- **Study questions**:
1 - In the Millie profile, where did the Wurtsbaughs find Millie?
2 - Please translate this sentence from the Millie profile into Spanish: "The Wurtsbaughs moved to Atlanta from St. Louis."
3 - Summarize the Millie profile in two sentences.

Meet Candlewood’s Mega Millions Lotto, aka Millie

The Wurtsbaughs love black labrador retrievers. Five-year-old Mille is their fifth. They lost their fourth, 14-year-old Lobo, in April earlier this year. The Wurtsbaughs bred their third lab Lotto and Lobo was the puppy they decided to keep from that litter of six.
 
When deciding to add another dog to the family during the Covid-19 pandemic, they found Millie at a breeder in Milwaukee. Her registered name with the American Kennel Club (AKC) is Candlewood’s Mega Millions Lotto, but the family calls her Milie for short.
 
Why Candlewood’s Mega Millions Lotto? Their other labs have had AKC registered names that refer to “hitting it big,” says owner Deborah, including Cash, Maxamillion, Lotto, and Big Game.
 
Deborah’s husband Mike trains their labs to waterfowl hunt. He takes them to Central Illinois (where he grew up), Missouri (near St. Louis at the confluence of the Mississippi and Missouri Rivers), and Stuttgart, Arkansas. The Wurtsbaughs moved to Atlanta from St. Louis. Mike has yet to take the labs waterfowl hunting in Georgia, but is interested.
 
Back at home on Club Drive, Millie loves to retrieve soccer balls. “The minute you let her outside, she has a ball in her mouth,” says Deborah. Millie also likes to pick up twigs and encourage whoever is outside with her to play fetch. The Wurtsbaughs say Millie has incredible depth perception and speed and is intelligent.
 
She also likes the water. Once at their lake home at Lake of the Ozarks in Central Missouri, Millie spent five minutes going underwater to retrieve an old table cover that had blown into the lake and been sitting at the bottom. “We could not figure out what she was doing,” says Deborah.
 
With Millie being a Covid dog, Deborah and Mike have let the pup break all the rules they set with their last four black labs. “Millie doesn’t know she is a dog yet,” says Deborah.
 
The black lab goes everywhere with them, weather permitting, including on long trips to the Midwest to visit family. Their adult kids Anna and Erin joke that the sprinter van Deborah and Mike purchased for those family trips was really for the dogs’ comfort and not their own, notes Deborah.
 
Like all the Wurtsbaughs’ dogs, Millie has become a special part of the family. She has a gentle personality and respectful demeanor, and is included in all family events -- even dinner. “She loves all proteins – but is very finicky and will not eat anything else,” says Deborah. “She sits patiently awaiting, looking at you with her sad eyes.” When dinner is over, Millie gets her people food snack.

Collected data entries:
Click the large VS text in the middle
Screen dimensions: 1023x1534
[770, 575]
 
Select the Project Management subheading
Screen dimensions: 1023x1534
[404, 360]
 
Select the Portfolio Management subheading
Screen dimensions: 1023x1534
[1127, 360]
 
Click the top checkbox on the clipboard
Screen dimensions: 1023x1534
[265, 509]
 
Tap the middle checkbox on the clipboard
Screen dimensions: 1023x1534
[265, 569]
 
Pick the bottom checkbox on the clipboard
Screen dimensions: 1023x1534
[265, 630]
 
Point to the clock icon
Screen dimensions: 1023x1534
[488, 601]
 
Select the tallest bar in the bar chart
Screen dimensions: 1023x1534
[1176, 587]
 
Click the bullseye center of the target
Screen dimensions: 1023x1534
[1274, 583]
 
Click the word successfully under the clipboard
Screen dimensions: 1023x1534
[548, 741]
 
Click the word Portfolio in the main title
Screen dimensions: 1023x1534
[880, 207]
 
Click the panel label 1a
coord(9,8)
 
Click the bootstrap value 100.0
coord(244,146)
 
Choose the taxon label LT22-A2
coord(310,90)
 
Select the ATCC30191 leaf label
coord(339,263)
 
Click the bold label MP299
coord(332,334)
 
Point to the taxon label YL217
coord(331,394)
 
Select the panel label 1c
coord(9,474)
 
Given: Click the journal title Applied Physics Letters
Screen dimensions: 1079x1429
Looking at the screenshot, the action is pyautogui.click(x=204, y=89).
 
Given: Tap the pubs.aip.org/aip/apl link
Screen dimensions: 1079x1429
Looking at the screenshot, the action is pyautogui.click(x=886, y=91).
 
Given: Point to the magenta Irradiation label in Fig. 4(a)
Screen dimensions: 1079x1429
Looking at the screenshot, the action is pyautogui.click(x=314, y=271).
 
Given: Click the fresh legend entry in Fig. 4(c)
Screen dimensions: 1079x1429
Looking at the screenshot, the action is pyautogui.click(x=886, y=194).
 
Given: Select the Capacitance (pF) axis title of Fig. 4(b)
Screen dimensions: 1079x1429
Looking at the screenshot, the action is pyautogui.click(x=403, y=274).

- **Answers to the tasks**:
1 - They found her at a breeder in Milwaukee.

2 - Los Wurtsbaugh se mudaron a Atlanta desde St. Louis.

3 - Millie, registered with the AKC as Candlewood's Mega Millions Lotto, is the Wurtsbaughs' fifth black labrador retriever, found at a Milwaukee breeder during the Covid-19 pandemic. She loves retrieving balls and the water, goes everywhere with the family, and has become a special part of the family, even at dinner.